In this way, the trade negotiations conducted between Britain and the EU over the coming eleven months after 31st January 2020 are a chance to forge a new relationship that can allow for convergent economic interests to be aligned, while allowing a Britain to diverge in her non-European trade. Trade with Europe will necessarily remain important to the British economy, but this should not prevent the government from exploiting a crucial payoff of withdrawal from the customs union: the ability to strike independent deals with countries beyond the protectionist bloc of the EU 27.
While Johnson’s government has the parliamentary majority to allow it to play a high stakes, hardball game with the EU in the upcoming negotiations, sometimes discretion is the better part of valour. A nuanced approach to the negotiations would be wise. A very minimal agreement on services, one which allows Britain’s services industries to diverge from EU regulations, is desirable. However, if possible, this should be combined with a closer alignment with the EU on goods, in order to protect manufacturing jobs linked to European markets.

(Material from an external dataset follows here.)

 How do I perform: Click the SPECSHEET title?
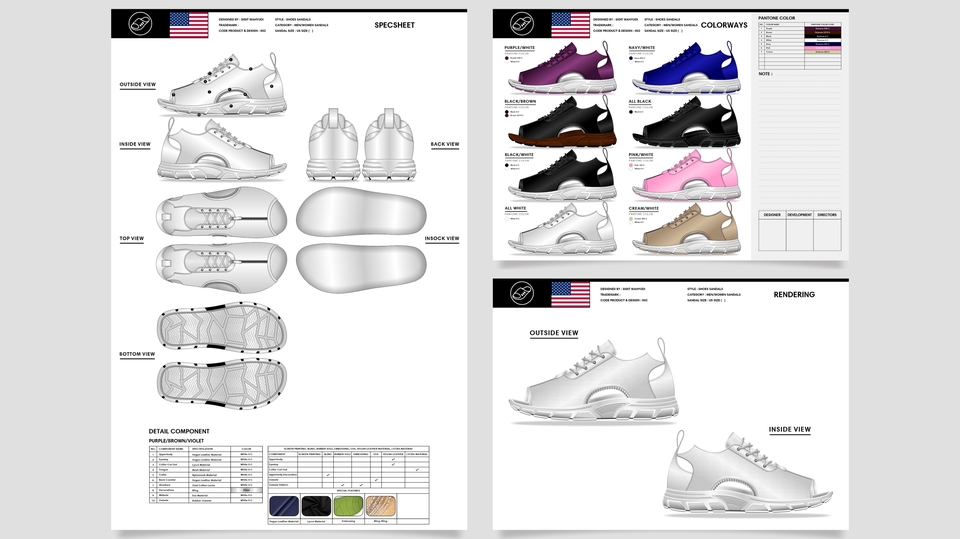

There is every reason to believe that Britain will be able to make a success of Brexit over the coming decade. Britain is a globally gregarious, services-driven power with cutting-edge technological and scientific industries. It is the world’s fifth or sixth largest economy and a leading soft power, with cultural influences expressed in language, music, literature and film. The United Kingdom also possesses a geopolitical sphere of influence in the Commonwealth, while English common law is employed as far afield as the financial markets of the United Arab Emirates, Hong Kong, and Singapore. It is the choice of law for financial contracts even for many EU member states with civil law systems.
After the chaos of the previous three years, the government finally delivering upon the greatest democratic exercise in British history is a suitable conclusion. The next decade can now be dedicated to re-building confidence in our institutions and to national revival. There is every indication that Britain can and will, in the sonorous phrase of Lord Tennyson, remain determined “to strive, to seek, to find, and not to yield.” Several challenges remain ahead – yet even now, in the bitter heart of a British winter, it is hard to shake a sense of spring being in the air.